* **Excerpt to read**:
•••••

Paul R, Enrique, Justin, Qiulan, Alex, Paul S, Felipe, Tapasi, Kirk, Biao, Joseph
We will have a number of new processing requests coming in soon. This will include a number of updates to the simulation from Adam, as well as a new version of genie that supports generation of the 2p2h process. Today at the sim meeting, we will decide what changes will go into the tag that will be used for generating the new samples. We will first generate new calibration inputs, including new cosmic ray MC and new data calibration inputs. In parallel, we will also need to generate new genie MC. The calibration group will produce a new set of calibrations, after which we will reconstruct the new genie MC using those new calibrations.
Satish will be on vacation Sunday Sep 27 - Saturday Oct 3, during which he will be completely unreachable. He will also be on vacation Friday Oct 9 - Monday Oct 12, during which he will be in sporadic contact.
Chris has made some commits to address the 1.5 us timing offset bug. These changes will break reconstruction of files not produced with the same commits. A warning should be sent to nova_offline, but it was felt that Chris should send the message when he gets back from traveling, as he is the one with th relevant expertise here.
SW and Tags (Paul S)¶
There have been no problems with the nightly builds. Paul cut a new tag last week, and updated redmine with the list of changes that went into this release. It was rather extensive, as it had been some time since the last tag. A new tag is slated for this Friday. Paul added the new ShowerE package from Fernanda to the nightly build.
Filtering and Merging (Kirk)¶
Kirk presented some studies on the impact of using CosVeto to reduce file sizes and speed up reco processing. This will hopefully allow us to reduce the computing requirements needed for production, in particular for far detector processing. At present, CosVeto uses tracks CosmicTracker. There is potential to use WindowTracker instead, but first the cuts would need to be tuned.
Signal loss is around 0.2% for both numu and new, the NC loss is <1%, whereas a 65% (old) -90% (new) rejection is observed in the cosmic samples. Significant reductions in file size and processing time are observed in turning on the CosVeto at all, but the differences between old and new seems rather minimal. This appears to be correlated with the number of hits in slices surviving the cuts, and because a substantial fraction of the file size comes from CalHits, which is run before CosVeto. In both cases the file reduction size does not seem to be enough to allow the scale of file merging we had envisioned.
Justin will investigate the contributions to file size and report on his findings next week. He should investigate both where the big contributions are coming from, and if there is any redundancy within the files that could be trimmed.
There was some discussion of how the CosVeto cuts were optimized, and whether this could be revisited. It is possible, but Kirk is skeptical that it will be fruitful.
Alex raised the possibility of reducing file size by throwing away information (hits) in slices that do not survive CosVeto. This may be technically challenging to do, and care must be taken to ensure that the utility of the output files is not compromised.
Offsite Status Report (Enrique)¶
Enrique’s tests have had the most success at SU-OG, Caltech, FZU, MIT and (fraction of jobs that run to completion). Omaha and Michigan have also done well, but not as good. However at some of these sites, jobs have tended to idle for a long time. At quite a few sites, jobs have idled past the 24h time limit (Wisconsin, UCSD, TTU, UChicago, SMU_HPC, OSC, Nebraska). When not directed, jobs tend to go to MTW2, but jobs there tend to crash (this is understood to be a result of missing software packages).

•••••

* **Items from a dataset**:

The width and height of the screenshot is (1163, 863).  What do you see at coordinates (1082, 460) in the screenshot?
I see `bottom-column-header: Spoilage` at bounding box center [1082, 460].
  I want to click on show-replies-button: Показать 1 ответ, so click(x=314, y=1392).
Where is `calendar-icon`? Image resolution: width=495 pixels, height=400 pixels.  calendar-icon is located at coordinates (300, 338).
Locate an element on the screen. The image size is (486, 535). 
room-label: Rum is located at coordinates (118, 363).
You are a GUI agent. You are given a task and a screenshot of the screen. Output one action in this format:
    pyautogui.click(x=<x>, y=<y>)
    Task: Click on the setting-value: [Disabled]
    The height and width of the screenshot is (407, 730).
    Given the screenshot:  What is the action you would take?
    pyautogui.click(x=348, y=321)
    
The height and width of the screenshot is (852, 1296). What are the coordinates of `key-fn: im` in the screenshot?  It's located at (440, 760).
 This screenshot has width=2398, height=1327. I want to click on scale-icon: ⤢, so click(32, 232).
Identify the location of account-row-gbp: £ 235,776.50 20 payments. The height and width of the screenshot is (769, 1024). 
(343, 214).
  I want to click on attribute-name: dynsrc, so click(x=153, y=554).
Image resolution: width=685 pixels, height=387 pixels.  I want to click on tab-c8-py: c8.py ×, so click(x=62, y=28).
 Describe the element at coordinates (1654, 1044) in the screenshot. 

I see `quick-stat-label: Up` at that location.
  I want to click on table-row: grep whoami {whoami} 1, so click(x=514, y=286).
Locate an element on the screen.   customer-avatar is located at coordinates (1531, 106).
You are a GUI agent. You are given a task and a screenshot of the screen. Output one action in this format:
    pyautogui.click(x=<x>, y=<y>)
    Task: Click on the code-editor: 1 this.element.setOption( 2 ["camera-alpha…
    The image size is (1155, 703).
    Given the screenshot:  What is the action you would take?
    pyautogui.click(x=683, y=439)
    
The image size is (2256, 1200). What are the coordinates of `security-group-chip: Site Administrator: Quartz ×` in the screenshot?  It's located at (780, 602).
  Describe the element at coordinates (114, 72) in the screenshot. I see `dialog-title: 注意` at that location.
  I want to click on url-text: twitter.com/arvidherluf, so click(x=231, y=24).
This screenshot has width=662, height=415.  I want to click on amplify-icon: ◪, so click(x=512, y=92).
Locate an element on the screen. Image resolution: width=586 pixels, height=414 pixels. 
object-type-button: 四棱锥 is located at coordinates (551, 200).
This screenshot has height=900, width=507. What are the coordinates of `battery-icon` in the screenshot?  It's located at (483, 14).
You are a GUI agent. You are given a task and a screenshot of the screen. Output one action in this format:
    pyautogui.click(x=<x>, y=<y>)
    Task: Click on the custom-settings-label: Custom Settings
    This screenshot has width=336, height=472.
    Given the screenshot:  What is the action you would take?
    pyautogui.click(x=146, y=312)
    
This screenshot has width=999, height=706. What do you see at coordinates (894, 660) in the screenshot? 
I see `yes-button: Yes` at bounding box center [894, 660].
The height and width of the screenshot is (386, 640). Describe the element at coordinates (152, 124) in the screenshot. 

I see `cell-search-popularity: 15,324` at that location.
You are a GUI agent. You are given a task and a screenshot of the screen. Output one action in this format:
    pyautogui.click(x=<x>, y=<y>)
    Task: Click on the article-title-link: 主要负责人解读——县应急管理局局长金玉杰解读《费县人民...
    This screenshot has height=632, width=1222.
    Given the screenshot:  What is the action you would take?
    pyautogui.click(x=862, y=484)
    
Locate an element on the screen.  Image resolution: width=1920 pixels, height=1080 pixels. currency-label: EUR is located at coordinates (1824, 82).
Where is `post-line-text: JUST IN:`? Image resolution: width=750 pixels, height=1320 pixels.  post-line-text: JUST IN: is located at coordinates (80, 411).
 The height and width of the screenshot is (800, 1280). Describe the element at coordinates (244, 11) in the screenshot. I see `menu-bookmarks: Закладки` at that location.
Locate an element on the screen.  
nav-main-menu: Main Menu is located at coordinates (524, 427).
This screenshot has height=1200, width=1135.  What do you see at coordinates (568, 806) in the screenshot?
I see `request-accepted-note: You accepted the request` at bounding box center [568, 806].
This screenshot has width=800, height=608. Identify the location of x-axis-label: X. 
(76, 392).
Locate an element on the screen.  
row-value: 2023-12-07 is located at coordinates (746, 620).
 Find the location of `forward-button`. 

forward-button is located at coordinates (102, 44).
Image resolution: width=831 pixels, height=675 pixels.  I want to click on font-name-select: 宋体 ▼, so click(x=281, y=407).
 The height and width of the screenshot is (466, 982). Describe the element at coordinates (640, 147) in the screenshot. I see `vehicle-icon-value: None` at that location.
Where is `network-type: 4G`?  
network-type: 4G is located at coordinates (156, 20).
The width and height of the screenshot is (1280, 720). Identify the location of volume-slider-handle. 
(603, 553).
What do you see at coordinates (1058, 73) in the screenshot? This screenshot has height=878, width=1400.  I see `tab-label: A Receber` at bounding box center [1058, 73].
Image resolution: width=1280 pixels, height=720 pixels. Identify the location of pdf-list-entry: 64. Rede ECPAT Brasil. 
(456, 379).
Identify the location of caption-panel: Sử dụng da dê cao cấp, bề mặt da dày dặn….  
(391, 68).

•••••

* **Your tasks**:
**A.** In the meeting notes, why was it decided that Chris should be the one to send the warning to nova_offline about the timing offset commits? Answer in one to three sentences.
**B.** Carry on the meeting notes from the point where they stop.

* **Answers in order**:
**A.** Chris should send the warning because he is the one with the relevant expertise on the 1.5 us timing offset changes. For that reason, the message was left until he returns from traveling.

**B.**
Enrique has also assigned a score (from 1-16) to all sites, a ranking metric that is described in his slides.
Alex has commented that job memory requirements will start to be enforced at Fermilab job slots. This means that if you request 2.5 GB of memory, and your job consumes more than that, the job will be killed. We need to characterize how much memory all of our jobs take.
Alex has sent Enrique tools for offsite job monitoring that are used by mu2e. Enrique is investigating them.
First tests on 2p2h (Paul R)¶
Paul presented his work on getting ready to run the simulation jobs to generate 2p2h events (either as separate jobs or as an additional process). He has received instructions from Robert Hatcher on how to run these jobs, but the requisite splines are not available yet. Paul didn’t have an ETA on those splines, but in the simulation meeting, Robert reported that he expected them very soon.
In the meantime, Paul has been submitting test jobs. The first set of tests crashed with an error that he has identified and fixed. He needs now to submit another round of test jobs.
crash in code fixed, need to resubmit
Respinning Strategy (Paul R)¶
Paul also presented plans for running the first analysis respin (needed for the NC/Sterile analysis) on the amazon farm. We will be charged on both CPU cycles and data storage. In principle, these jobs need only to run pidpart, mixing and caf making. So we can reduce costs by producing a single set of jobs that do all three steps at once. It is necessary to first drop existing presel objects. Paul is in contact with Andrew Norman to determine if this can be done at the start of the job.
Redmine Review (all)¶
The generation of extra ND Monte Carlo is nearly done (only 100 files to go). Enrique is following code behind. Tapasi has not been able to submit jobs yet as she did not have production privileges. Update Tapasi’s issue seems to be resolved now.
ND Top-up data processing is now complete. Generation of the corresponding MC jobs is commencing now. Paul will send around the base dataset definitions.
Keepup Status (OPOS)¶
Raw2root keepup (Felipe)¶
Some errors associated with ifdh timeouts were observed but the errors appear to have been transient. Jobs are running smoothly now.
Calib keepup (Qiulan)¶
- The "No mask found in DB" error was observed, but has not since last Monday.
- Some output files failed to transfer. But they transferred successfully after retrying again.
- Some output files got duplicate files. Qiulan believes that some jobs last so long time that the next keepup project process the same input files again before the FTS declare it.
This is about 80% complete and should be done in a few days. There were some issues with dCache, now resolved that slowed things down a bit.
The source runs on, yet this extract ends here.